The final song on the EP, ‘Fools and Puppets’ is Krebs’ homage to the blackmailers of Paris. The great epoch of haute couture power: of women waiting in a kind of despairing anticipation to find out what hating joke would be played on them this season. The song has what sounds like an accordion being rolled through a mangle whilst Krebs screams the word ‘Denim’ over and over again.
The only information on the record is a quote from an old friend of Krebs – himself a bearded loon known only as ‘Jonathan’, who would frequent shopping malls wearing the horsehair plumes of Huns, brilliantly dyed hide breeches of Franks and Visigoths and a brightly dyed medicine pouch inlaid with porcupine quills full of LSD.
‘’He (Krebs) was a stoic man to say the least, terse and contrite. His live set consisted of him creating these sweeping vistas of notes on a guitar with no discernible melody or key while a female compatriot traveling with him played a Theremin and wept into a jam jar.’’
The woman in question was thought to be Grace Ricketts, Krebs’s then wife. Jonathan continues,
‘Later in his life Krebs took to busking, playing his folky stuff on the melodian and singing unmellifluously like a raven’s caw. So one day he’s busking and it’s getting late-ish in the afternoon and a woman has been watching him for quite a few minutes. He decides to pack up and finishes his song.
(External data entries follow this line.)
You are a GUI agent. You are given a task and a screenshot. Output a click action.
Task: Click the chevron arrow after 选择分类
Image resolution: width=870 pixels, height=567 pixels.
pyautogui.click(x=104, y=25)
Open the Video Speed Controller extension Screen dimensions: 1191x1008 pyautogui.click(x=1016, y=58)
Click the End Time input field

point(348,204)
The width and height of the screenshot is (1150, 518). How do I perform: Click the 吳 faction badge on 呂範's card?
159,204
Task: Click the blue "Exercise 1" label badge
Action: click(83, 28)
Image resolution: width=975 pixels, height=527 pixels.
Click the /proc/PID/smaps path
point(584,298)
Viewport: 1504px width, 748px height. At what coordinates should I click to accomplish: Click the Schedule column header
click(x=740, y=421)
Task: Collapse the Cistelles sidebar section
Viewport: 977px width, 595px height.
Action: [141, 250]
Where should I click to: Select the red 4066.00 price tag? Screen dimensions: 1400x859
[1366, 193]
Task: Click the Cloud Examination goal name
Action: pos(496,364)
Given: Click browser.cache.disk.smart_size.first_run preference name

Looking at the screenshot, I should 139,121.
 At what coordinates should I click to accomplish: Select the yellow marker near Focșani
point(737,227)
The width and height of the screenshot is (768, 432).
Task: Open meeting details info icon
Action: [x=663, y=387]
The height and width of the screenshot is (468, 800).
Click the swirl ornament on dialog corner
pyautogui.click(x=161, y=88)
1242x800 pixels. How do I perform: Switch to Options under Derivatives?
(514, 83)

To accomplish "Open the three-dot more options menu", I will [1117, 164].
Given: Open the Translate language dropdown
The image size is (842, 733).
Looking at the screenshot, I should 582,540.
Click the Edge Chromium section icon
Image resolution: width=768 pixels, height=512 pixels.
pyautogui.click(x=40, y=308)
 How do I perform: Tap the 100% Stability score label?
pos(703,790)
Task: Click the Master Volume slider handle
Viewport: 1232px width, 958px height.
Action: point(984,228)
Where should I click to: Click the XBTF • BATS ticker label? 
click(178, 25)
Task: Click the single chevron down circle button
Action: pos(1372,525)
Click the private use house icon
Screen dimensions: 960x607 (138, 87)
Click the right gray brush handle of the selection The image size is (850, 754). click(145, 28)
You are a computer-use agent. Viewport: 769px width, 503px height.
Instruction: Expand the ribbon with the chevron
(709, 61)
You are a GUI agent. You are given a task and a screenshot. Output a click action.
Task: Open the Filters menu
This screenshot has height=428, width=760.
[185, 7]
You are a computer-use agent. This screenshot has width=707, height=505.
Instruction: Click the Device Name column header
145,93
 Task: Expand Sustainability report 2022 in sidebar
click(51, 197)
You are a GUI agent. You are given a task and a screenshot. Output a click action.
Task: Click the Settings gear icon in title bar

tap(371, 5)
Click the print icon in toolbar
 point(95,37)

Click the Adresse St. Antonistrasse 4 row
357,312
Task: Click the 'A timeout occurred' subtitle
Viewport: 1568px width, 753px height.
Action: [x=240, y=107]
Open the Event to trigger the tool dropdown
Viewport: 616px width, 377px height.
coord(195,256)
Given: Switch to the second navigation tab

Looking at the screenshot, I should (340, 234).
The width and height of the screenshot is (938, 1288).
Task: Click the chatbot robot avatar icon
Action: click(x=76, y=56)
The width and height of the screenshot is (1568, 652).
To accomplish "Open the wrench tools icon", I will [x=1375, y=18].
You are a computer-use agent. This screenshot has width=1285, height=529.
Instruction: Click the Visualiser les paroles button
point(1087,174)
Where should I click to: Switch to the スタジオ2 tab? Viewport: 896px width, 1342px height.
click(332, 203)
She continues to stand in front of him. He thinks she looks a little familiar but he can’t quite place her. He asks “Er – do I know you?”
She says “Yes, I used to be married to you.”
Those seeking an introduction to the music of “non-musicians” (by the accepted standards music theory & mainstream taste) would be wise to pick up this EP as it offers a peek into the Outsider Music spectrum and the inner workings of Hurston Krebs amateur and very intriguing mind. Approach with a very open mind.
Hurston Krebs – The Streaky, Spotted, Speckled and Spattered EP out now on Saracen Records.